Strong lending growth on housing and business helped to boost BNZ's half year profits by nearly 18 per cent compared to the same prior period.

The bank, which is owned by National Australia Bank, reported a net profit of $490 million for the six months to March 31, up from $416m.

Angela Mentis, reporting her first result as BNZ chief executive, said the results illustrated a strong performance for the bank and its customers.

Operating revenue increased by 11.1 per cent to $1.17 billion.


While the New Zealand segment of NAB reported cashing earnings up 8.6 per cent to $494m with an increase in total revenue of 8.1 per cent to $1.19 billion.

Mentis said revenue growth was supported by strong business and housing lending growth and improved net interest margin.

The bank's gross loans and acceptances increased by 4.7 per cent to $79.8 billion while its deposits increased 9.8 per cent to $58.2 billion

Its net interest margin increased 9 basis points to 2.24 per cent on the back of lower funding costs.

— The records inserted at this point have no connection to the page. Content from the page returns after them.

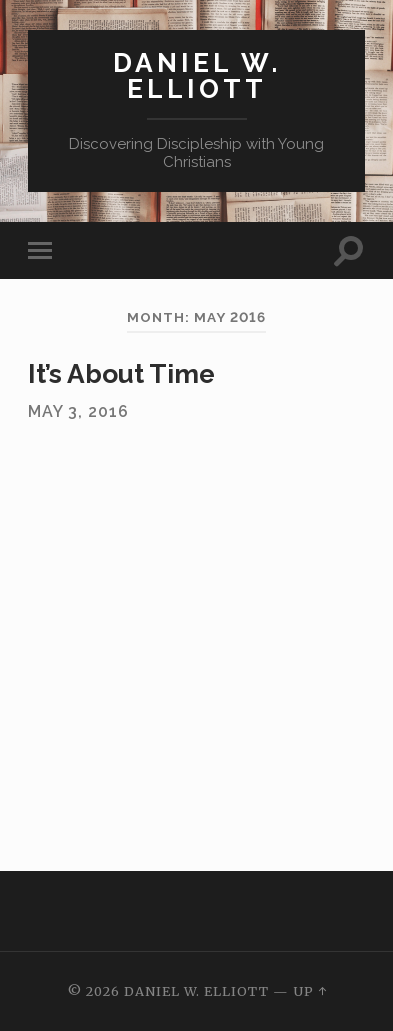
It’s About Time (121, 373)
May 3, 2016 (78, 411)
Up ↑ (310, 991)
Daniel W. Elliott (197, 75)
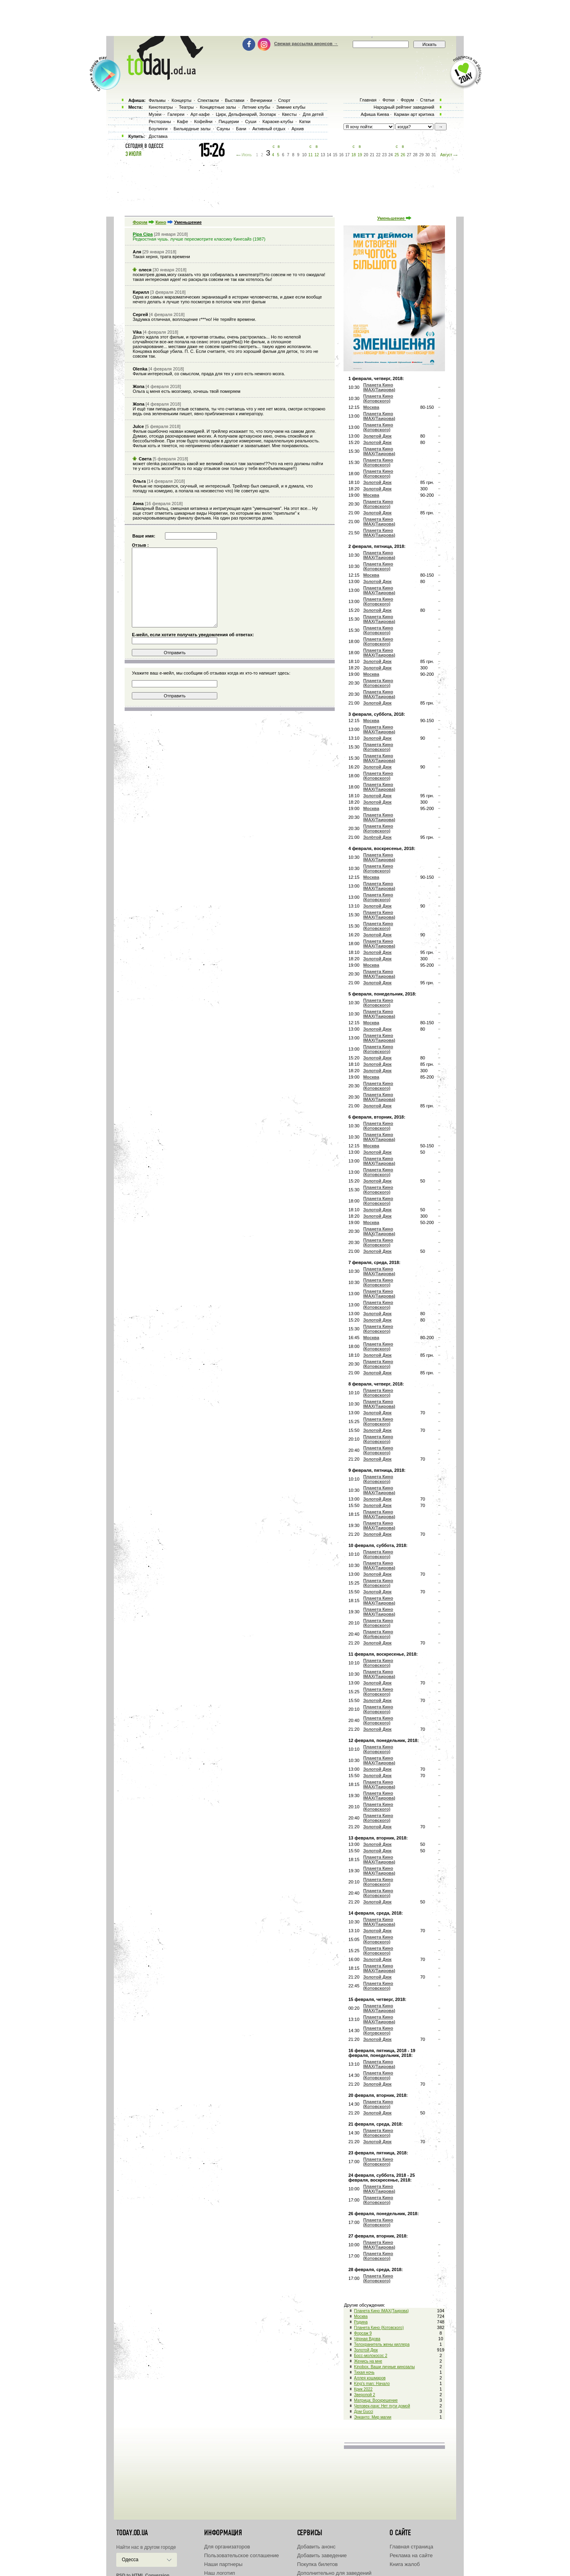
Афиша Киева (375, 114)
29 (421, 155)
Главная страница (411, 2547)
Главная (367, 100)
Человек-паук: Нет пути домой (382, 2406)
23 (384, 155)
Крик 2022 (363, 2389)
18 (354, 155)
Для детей (313, 114)
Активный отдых (269, 128)
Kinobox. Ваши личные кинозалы (384, 2367)
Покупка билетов (317, 2564)
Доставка (158, 136)
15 (335, 155)
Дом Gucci (363, 2411)
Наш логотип (219, 2573)
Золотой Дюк (366, 2350)
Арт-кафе (200, 114)
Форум (140, 222)
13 (323, 155)
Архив (298, 128)
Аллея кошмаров (369, 2378)
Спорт (284, 100)
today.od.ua (132, 2532)
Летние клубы (256, 107)
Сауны (223, 128)
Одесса (130, 2559)
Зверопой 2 (364, 2395)
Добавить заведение (322, 2555)
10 (304, 155)
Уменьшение (394, 218)
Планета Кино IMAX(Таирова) (381, 2311)
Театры (186, 107)
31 (433, 155)
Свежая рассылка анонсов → (306, 43)
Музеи (155, 114)
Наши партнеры (223, 2564)
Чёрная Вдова (367, 2339)
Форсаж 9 (362, 2333)
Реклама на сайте (411, 2555)
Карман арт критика (414, 114)
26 (403, 155)
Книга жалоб (404, 2564)
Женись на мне (368, 2361)
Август (446, 155)
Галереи (175, 114)
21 (372, 155)
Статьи (427, 100)
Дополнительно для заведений (334, 2573)
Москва (360, 2316)
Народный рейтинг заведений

However its credit impairments crept up rising $1 million to $41 million and its operating costs rose 7.4 per cent to $465 million.

Mentis said the results meant the bank was well placed to respond to an unprecedented change in the way customers were using digital technology.

"We are accelerating an ambitious transformation strategy. Our sights are set on the
changes that will make the biggest difference to our ability to consistently offer our customers a seamless banking experience."

The banks says over 92 per cent of its transactions and 49 per cent of sales are now digital.


"Having the right resources in the right places will continue to be an area of focus for us.

"Our half year results include an allowance for costs to support the reshaping of the bank with our focus on becoming faster, more personal and innovating across our digital
platforms," Mentis said.

The result comes as the banks face increasing scrutiny in the wake of Australia's Royal Commission into misconduct in the financial services sector.

New Zealand banks have this week been asked to prove they are not ripping off consumers by local regulators the Financial Markets Authority and the Reserve Bank.

Mentis said it was not complacent about the issues emerging from Australia.

"We will be ruthlessly vigilant in ensuring that our customers' trust in us is well placed."

She said the bank regularly assessed global best practice in relation to conduct and was taking learnings from several recent financial sector inquiries across Australia, the UK and the US.


"The Royal Commission is helping shape this work, but our focus is deliberately broader than that to ensure we are across all relevant findings and learnings."

Parent company National Australia Bank made a net profit of A$2.58 billion for the half.